** begin LISTED RECORDS **

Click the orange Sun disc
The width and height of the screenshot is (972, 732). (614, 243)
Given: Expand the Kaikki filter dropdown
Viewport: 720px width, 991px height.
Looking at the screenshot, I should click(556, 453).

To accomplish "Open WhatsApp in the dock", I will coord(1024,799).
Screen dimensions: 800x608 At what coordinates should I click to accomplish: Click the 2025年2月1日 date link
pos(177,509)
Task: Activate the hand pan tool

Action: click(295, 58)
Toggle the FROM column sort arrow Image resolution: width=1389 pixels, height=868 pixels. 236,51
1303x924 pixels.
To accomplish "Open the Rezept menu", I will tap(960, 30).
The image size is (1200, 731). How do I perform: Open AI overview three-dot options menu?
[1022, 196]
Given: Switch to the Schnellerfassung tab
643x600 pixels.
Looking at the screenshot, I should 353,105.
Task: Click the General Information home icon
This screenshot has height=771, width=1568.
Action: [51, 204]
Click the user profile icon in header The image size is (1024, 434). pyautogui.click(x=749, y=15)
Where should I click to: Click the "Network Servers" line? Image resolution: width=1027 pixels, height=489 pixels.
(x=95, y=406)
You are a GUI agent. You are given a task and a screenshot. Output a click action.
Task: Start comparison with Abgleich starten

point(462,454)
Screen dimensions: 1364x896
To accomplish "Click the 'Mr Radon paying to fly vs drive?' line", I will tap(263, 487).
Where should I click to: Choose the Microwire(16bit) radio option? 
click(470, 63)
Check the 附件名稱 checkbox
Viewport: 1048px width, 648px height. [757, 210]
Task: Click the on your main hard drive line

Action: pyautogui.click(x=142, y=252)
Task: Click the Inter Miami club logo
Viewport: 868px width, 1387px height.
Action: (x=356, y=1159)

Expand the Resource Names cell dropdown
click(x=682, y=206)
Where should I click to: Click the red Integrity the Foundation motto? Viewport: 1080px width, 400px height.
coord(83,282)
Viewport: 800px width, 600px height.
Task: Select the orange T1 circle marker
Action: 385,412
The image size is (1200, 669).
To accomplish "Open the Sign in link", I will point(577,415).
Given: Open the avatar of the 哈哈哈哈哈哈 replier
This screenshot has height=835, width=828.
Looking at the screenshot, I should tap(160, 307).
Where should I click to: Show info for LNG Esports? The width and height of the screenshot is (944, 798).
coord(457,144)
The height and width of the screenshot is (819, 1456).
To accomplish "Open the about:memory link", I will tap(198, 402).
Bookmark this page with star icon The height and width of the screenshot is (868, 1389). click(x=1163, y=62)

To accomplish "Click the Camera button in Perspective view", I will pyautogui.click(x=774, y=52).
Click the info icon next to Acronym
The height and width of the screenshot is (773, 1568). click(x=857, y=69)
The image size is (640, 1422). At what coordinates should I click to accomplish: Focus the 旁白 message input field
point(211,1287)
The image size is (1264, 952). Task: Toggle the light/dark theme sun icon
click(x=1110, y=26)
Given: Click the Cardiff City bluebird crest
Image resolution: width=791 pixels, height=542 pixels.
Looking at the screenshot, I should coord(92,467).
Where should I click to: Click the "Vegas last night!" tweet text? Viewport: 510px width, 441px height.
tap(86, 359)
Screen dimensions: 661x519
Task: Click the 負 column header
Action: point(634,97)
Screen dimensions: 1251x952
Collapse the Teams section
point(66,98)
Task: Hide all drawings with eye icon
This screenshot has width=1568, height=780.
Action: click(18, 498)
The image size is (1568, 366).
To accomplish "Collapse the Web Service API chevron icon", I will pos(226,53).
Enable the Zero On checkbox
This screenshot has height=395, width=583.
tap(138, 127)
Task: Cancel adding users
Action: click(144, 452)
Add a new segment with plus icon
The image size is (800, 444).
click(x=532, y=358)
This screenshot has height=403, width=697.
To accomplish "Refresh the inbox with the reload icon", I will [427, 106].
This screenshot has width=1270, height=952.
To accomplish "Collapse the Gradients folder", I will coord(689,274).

** end LISTED RECORDS **

YOUR GOAL:
Reproduce the rows above verbatim, from the line containing "Click the info icon next to Acronym" through the line containing "Looking at the screenshot, I should coord(92,467).".

OUTPUT BELOW:
Click the info icon next to Acronym
The height and width of the screenshot is (773, 1568). click(x=857, y=69)
The image size is (640, 1422). At what coordinates should I click to accomplish: Focus the 旁白 message input field
point(211,1287)
The image size is (1264, 952). Task: Toggle the light/dark theme sun icon
click(x=1110, y=26)
Given: Click the Cardiff City bluebird crest
Image resolution: width=791 pixels, height=542 pixels.
Looking at the screenshot, I should coord(92,467).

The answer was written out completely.